2.2.2 Parameter diversity

Fig. 4
figure 4

Upper Row: We seek experts that are both specialized, i.e., their posterior p is close to their prior q, and diverse, i.e., posteriors \(p_i,p_j \forall i \ne j\) are sufficiently distant from one another. Bottom Row: To this effect, we maximize the determinant of the kernel matrix K, effectively filling the feature space. In the case of two experts this would mean to maximize \(det({\textbf {K}}) = 1 - K(p_0,p_1)\), which we can achieve by maximizing the Wasserstein-2 distance between the posteriors \(p_0\) and \(p_1\)

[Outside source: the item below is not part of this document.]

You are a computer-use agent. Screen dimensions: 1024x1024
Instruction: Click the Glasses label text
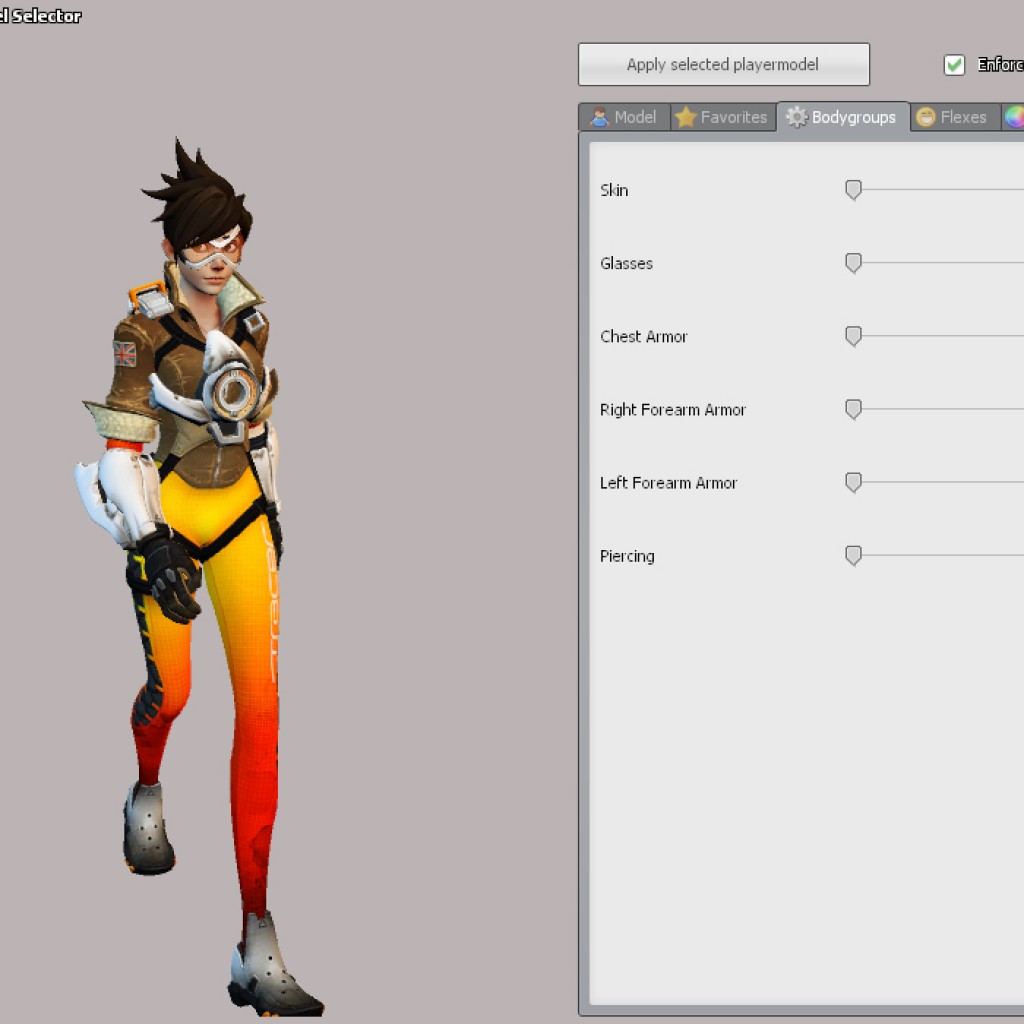pyautogui.click(x=626, y=263)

Our second diversity formulation is based on differences in the parameter space, rather than in the output space as formalized by Eqs. (9) or (8). To find expert parameters that are pairwise different, we introduce a symmetric distance measure and we show how this measure can be efficiently computed and maximized. By maximizing distance in parameter space, we hope to find a set of expert parameters stretched over the space of possible parameters. This in turn helps to prevent collapsing to a state where all experts have similar parameters (and thus similar outputs), rendering the idea behind an ensemble useless.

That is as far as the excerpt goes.